En el evangelio de hoy, Jesús continúa la enseñanza a los judíos, para que puedan comprenderlo mejor a Él y al Padre.
El pan que los israelitas habían recibido durante su peregrinación por el desierto, y que se convirtió para ellos en el gran signo de la presencia de Dios, que se transmitía de generación en generación, ahora se hace presente en Jesús. Ya no es solamente un signo que testifica la presencia de Dios; sino que el mismo que obró este signo se hace presente. Ya no es solamente el pan material, necesario para preservar la vida natural; sino que es Aquél que es la vida misma.
Los judíos estaban invitados a crecer en el conocimiento de Dios, a reconocer su presencia en la Persona de Jesús y a obtener así una gran luz para comprender más profundamente toda su historia con Dios, orientada a la Venida del Señor y a Su presencia en medio de ellos.

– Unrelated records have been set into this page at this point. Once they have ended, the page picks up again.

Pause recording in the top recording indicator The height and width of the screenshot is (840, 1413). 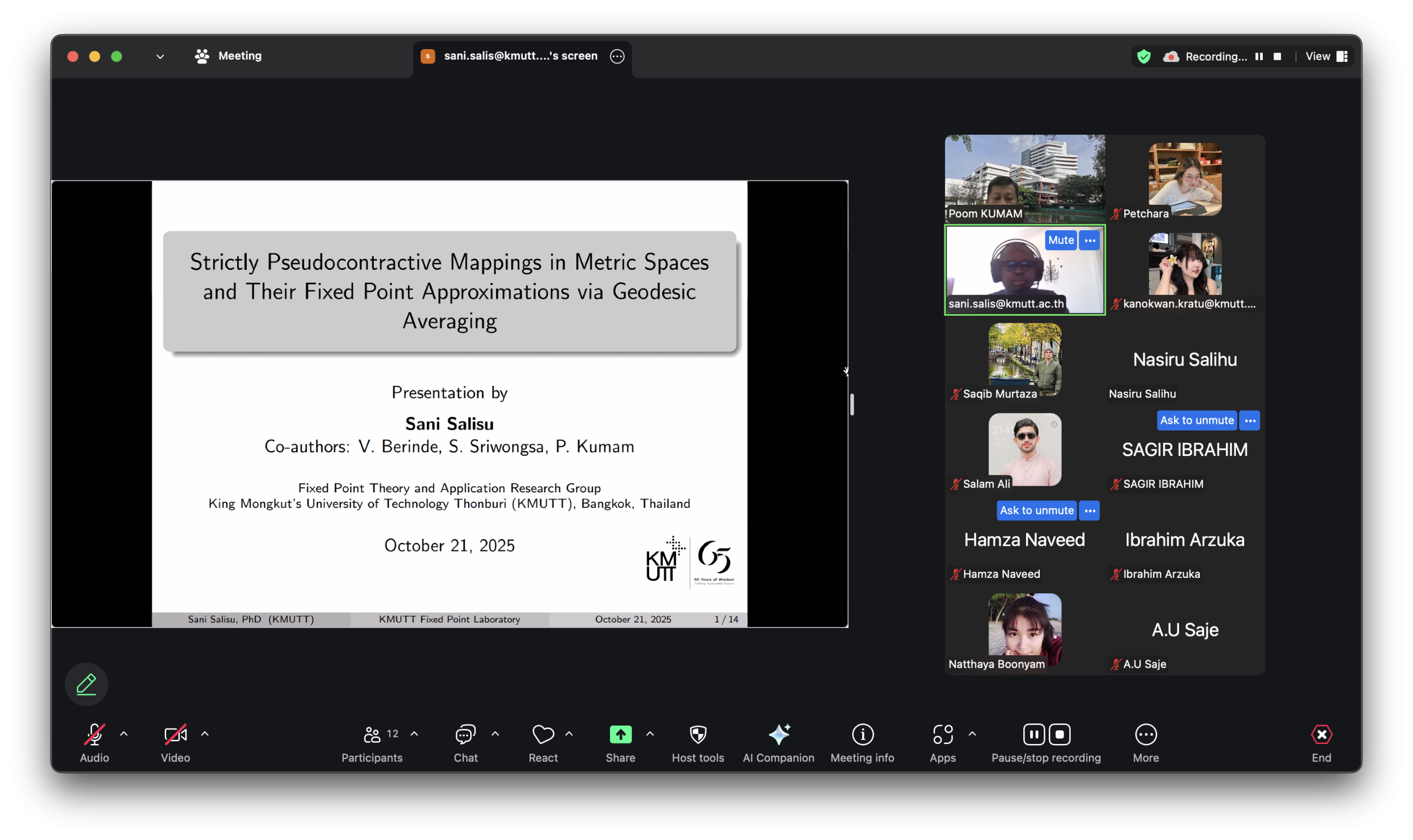click(x=1259, y=56)
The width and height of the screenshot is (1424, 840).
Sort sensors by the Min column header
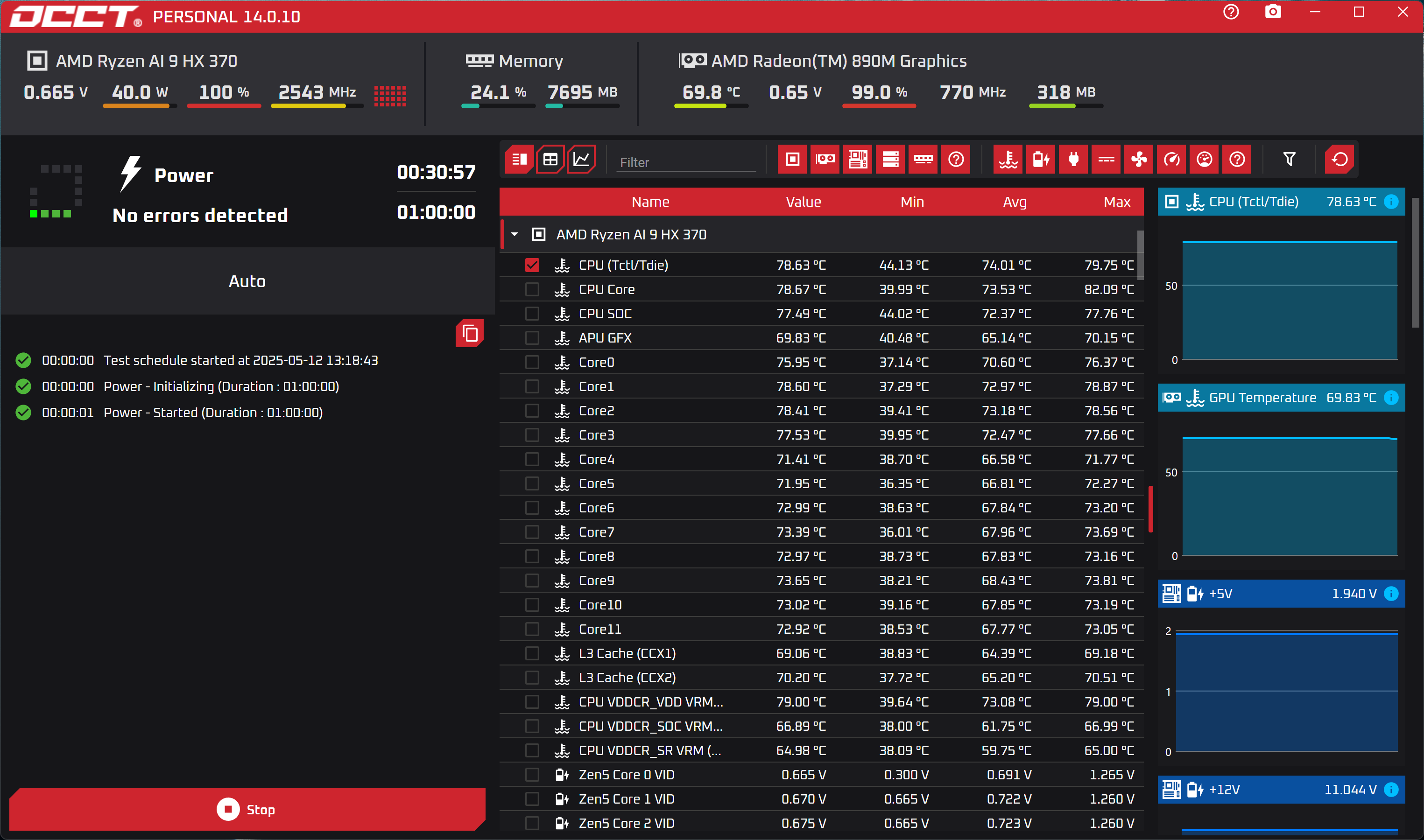(x=911, y=202)

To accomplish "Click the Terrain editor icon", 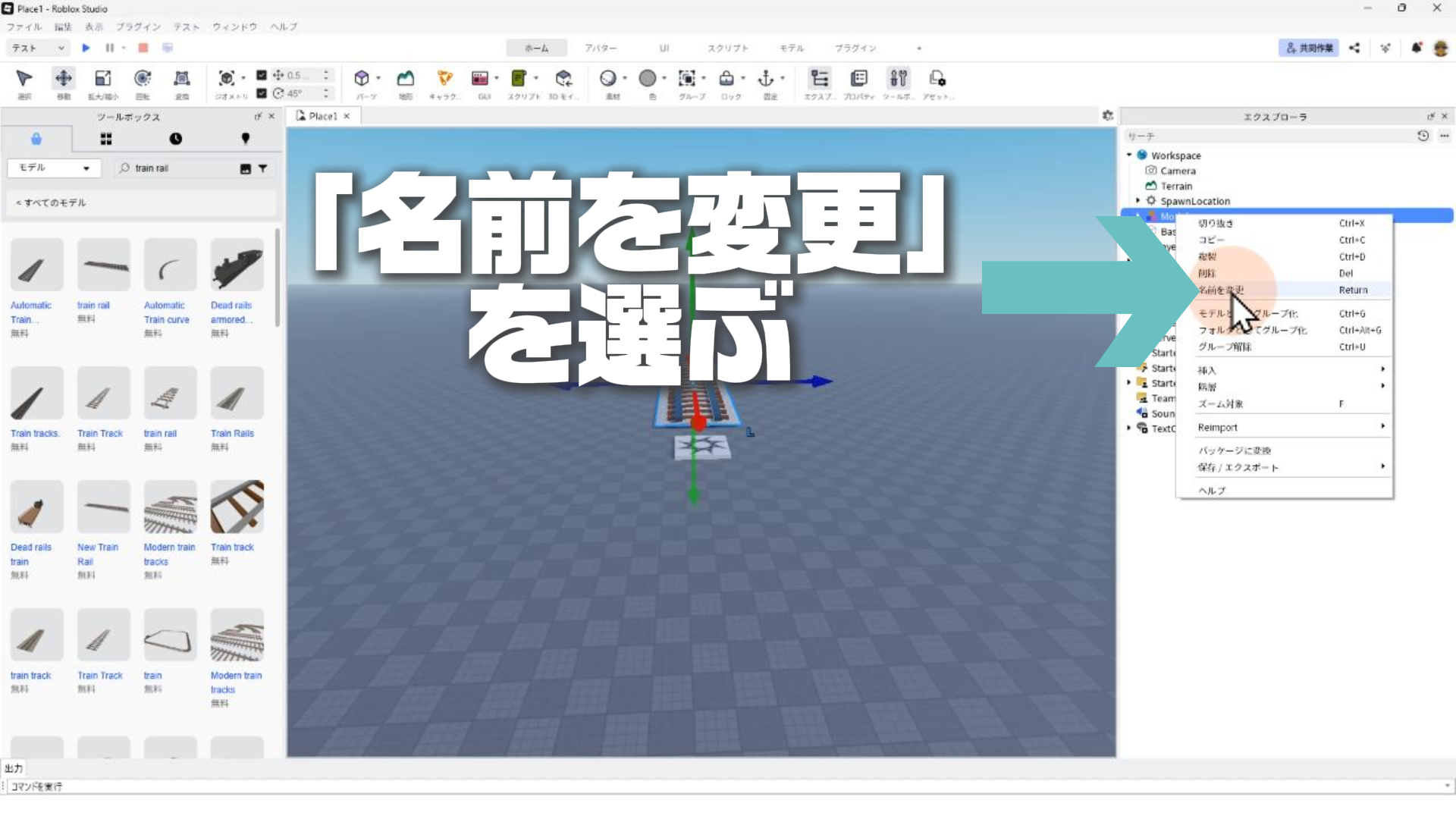I will pos(406,78).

Las experiencias de la Antigua Alianza eran una trayectoria y una preparación para la Venida del Mesías: “Vuestros padres comieron el maná en el desierto, y murieron; éste es el pan que baja del cielo, para que quien lo coma no muera”.
Sabemos que a los judíos frecuentemente les resultaba difícil entender estas palabras del Señor, tal vez también porque algunos de ellos intentaban abarcarlas en su forma de pensar humana. ¡Lo mismo puede sucedernos a nosotros!
Sin embargo, se trata más de que la luz de la fe penetre en nosotros, y no tanto de poder captarla inmediatamente con nuestro entendimiento. Y es que la fe es una luz sobrenatural, que primero tiene que expandirse en nuestro interior, y sólo entonces podremos irla comprendiendo mejor con la razón, que no pasa de ser una luz natural y, por tanto, es limitada.
Entonces, para que esta luz pueda obrar en nosotros, se requiere más de un corazón abierto que del intelecto. Por eso es conveniente que, cuando nos encontremos ante los misterios de la fe o nos confrontemos a preguntas relacionadas con ella, no tratemos de comprenderlo todo inmediatamente con la razón, sino que primero escuchemos.
En el evangelio de hoy, el Señor cita una escritura de los profetas, que dice: “Serán todos enseñados por Dios.” Si aplicamos de forma concreta esta afirmación, escucharemos a Dios como a nuestro Maestro, para que aquello que Él quiera decirnos pueda penetrar en nosotros, alegrar nuestro corazón e iluminar el entendimiento.
Quizá radica también aquí la problemática más profunda, por la cual el Señor no fue recibido como hubiera correspondido a la verdad y al amor. A menudo Jesús se encontró ante corazones endurecidos; corazones que no estaban dispuestos a dejarse instruir. También en la Antigua Alianza escuchamos sobre este sufrimiento de Dios. ¡Cuántas veces oímos la queja de que el pueblo no escucha, que tiene el corazón cerrado, que se rebela con terquedad, que es demasiado orgulloso como para entender los caminos humildes de Dios (cf. Sal 95,8-10)! Ésta es la situación cuando el Señor está a la puerta de nuestro corazón y toca, pero no se le abre.
Además de que siempre debemos examinar ante Dios el estado en que se encuentra nuestro propio corazón, para que éste nunca se cierre ante sus directrices, no podemos olvidarnos de orar por aquellas personas que han de ser tocadas por el evangelio, para que perciban cómo el Padre las atrae y le abran la puerta de su corazón. Dios no quiere nada menos que donarse a Sí mismo… ¡Y con eso basta!